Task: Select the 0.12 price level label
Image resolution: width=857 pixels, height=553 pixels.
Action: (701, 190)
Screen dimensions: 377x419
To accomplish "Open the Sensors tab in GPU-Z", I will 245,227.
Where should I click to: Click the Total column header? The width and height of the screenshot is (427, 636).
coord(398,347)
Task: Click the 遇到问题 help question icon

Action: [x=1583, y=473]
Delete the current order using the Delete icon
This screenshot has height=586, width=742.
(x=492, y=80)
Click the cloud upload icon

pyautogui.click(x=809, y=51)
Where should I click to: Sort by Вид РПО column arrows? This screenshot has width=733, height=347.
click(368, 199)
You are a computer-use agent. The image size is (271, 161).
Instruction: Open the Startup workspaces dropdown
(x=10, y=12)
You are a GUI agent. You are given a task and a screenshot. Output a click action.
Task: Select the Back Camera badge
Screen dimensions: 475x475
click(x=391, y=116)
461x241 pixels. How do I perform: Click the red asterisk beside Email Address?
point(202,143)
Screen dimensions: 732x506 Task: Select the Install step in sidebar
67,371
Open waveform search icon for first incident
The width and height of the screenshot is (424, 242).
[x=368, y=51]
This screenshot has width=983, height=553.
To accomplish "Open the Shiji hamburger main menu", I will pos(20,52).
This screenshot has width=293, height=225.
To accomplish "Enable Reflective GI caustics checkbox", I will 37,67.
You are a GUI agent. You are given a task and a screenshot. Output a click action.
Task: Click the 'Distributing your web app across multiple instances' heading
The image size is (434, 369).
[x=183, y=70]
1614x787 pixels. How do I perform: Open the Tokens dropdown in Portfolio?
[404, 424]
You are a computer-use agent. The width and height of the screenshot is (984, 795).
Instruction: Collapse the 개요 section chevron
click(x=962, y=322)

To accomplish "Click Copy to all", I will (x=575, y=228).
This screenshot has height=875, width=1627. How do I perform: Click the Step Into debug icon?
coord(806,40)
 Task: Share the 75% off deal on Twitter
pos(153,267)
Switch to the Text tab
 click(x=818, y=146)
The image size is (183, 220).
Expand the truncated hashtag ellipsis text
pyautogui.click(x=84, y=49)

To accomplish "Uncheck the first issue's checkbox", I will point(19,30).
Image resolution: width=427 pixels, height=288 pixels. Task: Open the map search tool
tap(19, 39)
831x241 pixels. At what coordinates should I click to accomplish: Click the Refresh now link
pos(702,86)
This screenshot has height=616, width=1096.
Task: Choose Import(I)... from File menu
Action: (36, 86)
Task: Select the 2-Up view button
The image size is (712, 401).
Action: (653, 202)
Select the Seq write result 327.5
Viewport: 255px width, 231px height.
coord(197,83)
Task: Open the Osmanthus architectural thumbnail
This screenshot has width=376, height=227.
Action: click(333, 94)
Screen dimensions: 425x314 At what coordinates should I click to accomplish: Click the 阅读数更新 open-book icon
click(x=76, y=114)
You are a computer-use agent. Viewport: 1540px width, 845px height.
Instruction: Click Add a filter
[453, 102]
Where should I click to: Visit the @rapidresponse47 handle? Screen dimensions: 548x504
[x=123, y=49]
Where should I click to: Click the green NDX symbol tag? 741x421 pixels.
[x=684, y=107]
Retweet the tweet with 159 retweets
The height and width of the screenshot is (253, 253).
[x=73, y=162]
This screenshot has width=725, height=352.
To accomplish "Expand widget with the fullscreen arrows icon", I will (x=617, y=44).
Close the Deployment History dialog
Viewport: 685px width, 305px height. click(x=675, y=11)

§ **Stated goal**
Rename "Deployment History" to "Release Log" in the stretch from the line containing "You are a computer-use agent. Viewport: 1540px" through the end of the entries. Reproduce only that stretch, with every other word unchanged.

§ **Exercise response**
You are a computer-use agent. Viewport: 1540px width, 845px height.
Instruction: Click Add a filter
[453, 102]
Where should I click to: Visit the @rapidresponse47 handle? Screen dimensions: 548x504
[x=123, y=49]
Where should I click to: Click the green NDX symbol tag? 741x421 pixels.
[x=684, y=107]
Retweet the tweet with 159 retweets
The height and width of the screenshot is (253, 253).
[x=73, y=162]
This screenshot has width=725, height=352.
To accomplish "Expand widget with the fullscreen arrows icon", I will (x=617, y=44).
Close the Release Log dialog
Viewport: 685px width, 305px height. click(x=675, y=11)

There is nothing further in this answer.